Enfin, les statistiques sur les mobilités étudiantes internationales englobent sans distinction tous les étudiants. Elles ne permettent donc pas de distinguer les étudiants étrangers « autonomes », c’est-à-dire ceux qui s’inscrivent directement dans l’établissement d’enseignement supérieur du pays étranger pour y faire la totalité de leur scolarité et y obtenir un diplôme, des étudiants qui sont partis dans le cadre d’un échange institutionnalisé. Or, cette différence peut être importante lorsqu’on s’intéresse à la question du retour et du non-retour des étudiants étrangers dans leur pays d’origine, de même qu’aux conditions d’accueil. De plus, nous verrons que le type de mobilité effectué (autonome ou organisé) implique des motivations de départ et une appropriation différenciée de la mobilité internationale comme stratégie d’insertion socioprofessionnelle.

Même si un flou entoure le nombre réel d’étudiants étrangers dans le monde, les données dont nous disposons permettent d’avoir une idée de l’état actuel de la situation et de son évolution au fil des ans. Ainsi, l’OCDE dénombre 1 898 250 étudiants étrangers en 2002 (dont 94% se trouvent dans les pays membres de l’OCDE) (OCDE, 2004b : C3.7). Ce nombre était évalué à 1 645 425 étudiants étrangers en 2001 (OCDE, 2003 : 302), 1 377 216 en 1998, 1 177 583 en 1990 et 266 118 en 1962 137 . Le rythme de croissance annuelle du nombre d’étudiants étrangers au cours des quarante dernières années est de 7% (Coulon et Paivandi, 2003 : 4). Les étudiants étrangers constitueraient environ 2% de l’ensemble de la population étudiante de l’enseignement supérieur dans le monde (Coulon et Paivandi, 2003 : 4).

En 2002, les principaux pays d’accueil des étudiants étrangers sont les États-Unis avec, en nombre absolu, 582 992 étudiants étrangers, le Royaume-Uni (227 273), l’Allemagne (219 039), l’Australie (179 619) et la France (165 437) (OCDE, 2004b : C3.7). Ainsi, 31% de l’effectif total des étudiants étrangers se dirigent vers les États-Unis, 12% vers le Royaume-Uni, 11,5% vers l’Allemagne, 9,5% vers l’Australie et 9% vers la France. À eux seuls, ces cinq pays rassemblent près de 73% des étudiants étrangers dans le monde. Cet ordre des principaux pays d’accueil des étudiants étrangers à l’échelle mondiale s’est légèrement modifié puisqu’en 1998, la France (11%) en accueillait davantage que l’Australie (8%) (OCDE, 2001 : 112). Il faut dire que ce dernier pays a connu une croissance considérable de sa population étudiante étrangère puisque celle-ci est passée de seulement 27 000 en 1993 à plus de 179 000 en 2002 (Coulon et Paivandi, 2003 : 9).

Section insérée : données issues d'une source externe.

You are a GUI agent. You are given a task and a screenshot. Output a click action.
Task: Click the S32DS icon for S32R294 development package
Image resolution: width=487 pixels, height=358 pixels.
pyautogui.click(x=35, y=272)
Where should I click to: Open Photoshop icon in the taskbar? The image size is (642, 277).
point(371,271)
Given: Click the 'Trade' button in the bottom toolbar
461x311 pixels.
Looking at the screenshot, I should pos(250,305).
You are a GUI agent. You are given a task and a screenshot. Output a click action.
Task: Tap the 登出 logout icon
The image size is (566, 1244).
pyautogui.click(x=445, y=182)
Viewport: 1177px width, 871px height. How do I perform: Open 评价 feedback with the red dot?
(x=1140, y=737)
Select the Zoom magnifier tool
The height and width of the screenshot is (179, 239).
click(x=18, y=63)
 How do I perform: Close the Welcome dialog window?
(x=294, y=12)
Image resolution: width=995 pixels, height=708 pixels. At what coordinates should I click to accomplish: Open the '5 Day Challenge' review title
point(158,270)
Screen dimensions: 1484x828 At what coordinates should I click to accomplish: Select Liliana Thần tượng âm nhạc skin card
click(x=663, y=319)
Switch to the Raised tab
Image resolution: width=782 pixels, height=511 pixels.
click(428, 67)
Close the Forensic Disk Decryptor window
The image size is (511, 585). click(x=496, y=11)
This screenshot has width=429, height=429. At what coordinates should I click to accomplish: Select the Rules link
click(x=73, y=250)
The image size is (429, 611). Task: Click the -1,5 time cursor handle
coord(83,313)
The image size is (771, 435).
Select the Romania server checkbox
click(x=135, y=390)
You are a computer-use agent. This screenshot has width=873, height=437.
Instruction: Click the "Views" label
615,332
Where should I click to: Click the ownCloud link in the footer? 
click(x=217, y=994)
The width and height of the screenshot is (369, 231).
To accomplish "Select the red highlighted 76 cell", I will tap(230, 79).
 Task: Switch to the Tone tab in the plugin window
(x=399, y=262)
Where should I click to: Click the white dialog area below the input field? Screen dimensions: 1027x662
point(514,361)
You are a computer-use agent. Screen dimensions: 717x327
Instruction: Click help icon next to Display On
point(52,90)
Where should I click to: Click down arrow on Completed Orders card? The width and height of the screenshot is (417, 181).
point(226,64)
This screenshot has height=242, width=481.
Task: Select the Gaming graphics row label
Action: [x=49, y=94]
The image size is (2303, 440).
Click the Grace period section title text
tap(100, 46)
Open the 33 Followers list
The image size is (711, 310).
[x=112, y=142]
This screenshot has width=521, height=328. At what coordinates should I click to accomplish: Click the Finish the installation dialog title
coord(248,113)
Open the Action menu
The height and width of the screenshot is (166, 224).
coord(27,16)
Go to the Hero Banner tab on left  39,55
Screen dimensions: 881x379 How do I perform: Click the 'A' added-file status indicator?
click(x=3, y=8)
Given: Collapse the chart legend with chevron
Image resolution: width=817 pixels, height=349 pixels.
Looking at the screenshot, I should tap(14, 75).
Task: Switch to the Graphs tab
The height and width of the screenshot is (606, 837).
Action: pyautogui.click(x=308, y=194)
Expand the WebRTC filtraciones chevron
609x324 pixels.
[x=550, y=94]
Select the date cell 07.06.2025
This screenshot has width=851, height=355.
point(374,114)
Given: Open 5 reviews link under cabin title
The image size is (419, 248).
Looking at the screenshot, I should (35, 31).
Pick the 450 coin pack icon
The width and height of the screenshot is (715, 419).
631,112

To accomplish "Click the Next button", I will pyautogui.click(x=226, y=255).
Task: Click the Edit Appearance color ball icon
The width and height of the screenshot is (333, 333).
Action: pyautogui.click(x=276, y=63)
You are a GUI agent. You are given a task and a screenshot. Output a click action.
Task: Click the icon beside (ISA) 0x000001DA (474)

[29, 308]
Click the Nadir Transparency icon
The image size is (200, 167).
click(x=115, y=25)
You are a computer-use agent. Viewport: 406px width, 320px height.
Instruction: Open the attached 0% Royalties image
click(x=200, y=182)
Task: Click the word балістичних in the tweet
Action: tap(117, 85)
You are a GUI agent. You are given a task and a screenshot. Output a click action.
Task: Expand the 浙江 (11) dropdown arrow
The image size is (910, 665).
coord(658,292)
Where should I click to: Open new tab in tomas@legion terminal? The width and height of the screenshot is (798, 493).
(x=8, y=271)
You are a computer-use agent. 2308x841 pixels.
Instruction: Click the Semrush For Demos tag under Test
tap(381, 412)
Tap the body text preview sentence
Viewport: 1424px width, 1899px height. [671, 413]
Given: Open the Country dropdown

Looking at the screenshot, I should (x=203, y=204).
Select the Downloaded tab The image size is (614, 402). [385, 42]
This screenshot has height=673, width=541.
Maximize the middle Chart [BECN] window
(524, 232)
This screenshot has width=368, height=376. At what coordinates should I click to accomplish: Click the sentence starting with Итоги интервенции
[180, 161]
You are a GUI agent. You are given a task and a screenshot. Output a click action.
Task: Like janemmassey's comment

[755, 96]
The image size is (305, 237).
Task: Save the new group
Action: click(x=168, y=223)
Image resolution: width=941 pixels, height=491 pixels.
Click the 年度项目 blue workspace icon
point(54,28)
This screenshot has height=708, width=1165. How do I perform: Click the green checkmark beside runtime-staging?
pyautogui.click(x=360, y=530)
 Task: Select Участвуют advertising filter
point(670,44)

Toujours en 2002, les étudiants les plus mobiles sont d’origine asiatique (45% de l’ensemble des étudiants étrangers), suivis des Européens (30%, dont 18,6% proviennent d’un pays de l’Union européenne) et des Africains (11%) (OCDE, 2004b : C3.7). Au total, 38% de tous les étudiants étrangers en 2002 sont originaires d’un pays membre de l’OCDE (OCDE, 2004b : C3.7). Les disciplines les plus représentées par les étudiants étrangers sont les sciences sociales, le commerce et le droit d’une part, et les lettres, sciences humaines et arts, d’autre part (OCDE, 2004b : C3.5).

Notes
135.

Pour le recueil de certaines données, l’OCDE travaille conjointement avec d’autres organisations telles que l’UNESCO et EUROSTAT. Ce fut le cas en 2001 lors de la publication d’une section spéciale de Tendances des migrations internationales entièrement consacrée à la mobilité internationale des étudiants. Pour l’occasion, les données utilisées ont été celles du projet « Indicateurs des Systèmes d’enseignement (INES) » (OCDE, 2001 : 103).

136.

Comme la loi Pasqua de 1993 qui abolissait le droit à la nationalité des enfants qui sont nés et qui résident en sol français au profit d’une politique du volontariat.

137.

Dans Latreche (2001 : 14) d’après l’Annuaire statistique de l’UNESCO et de l’OCDE pour 1998.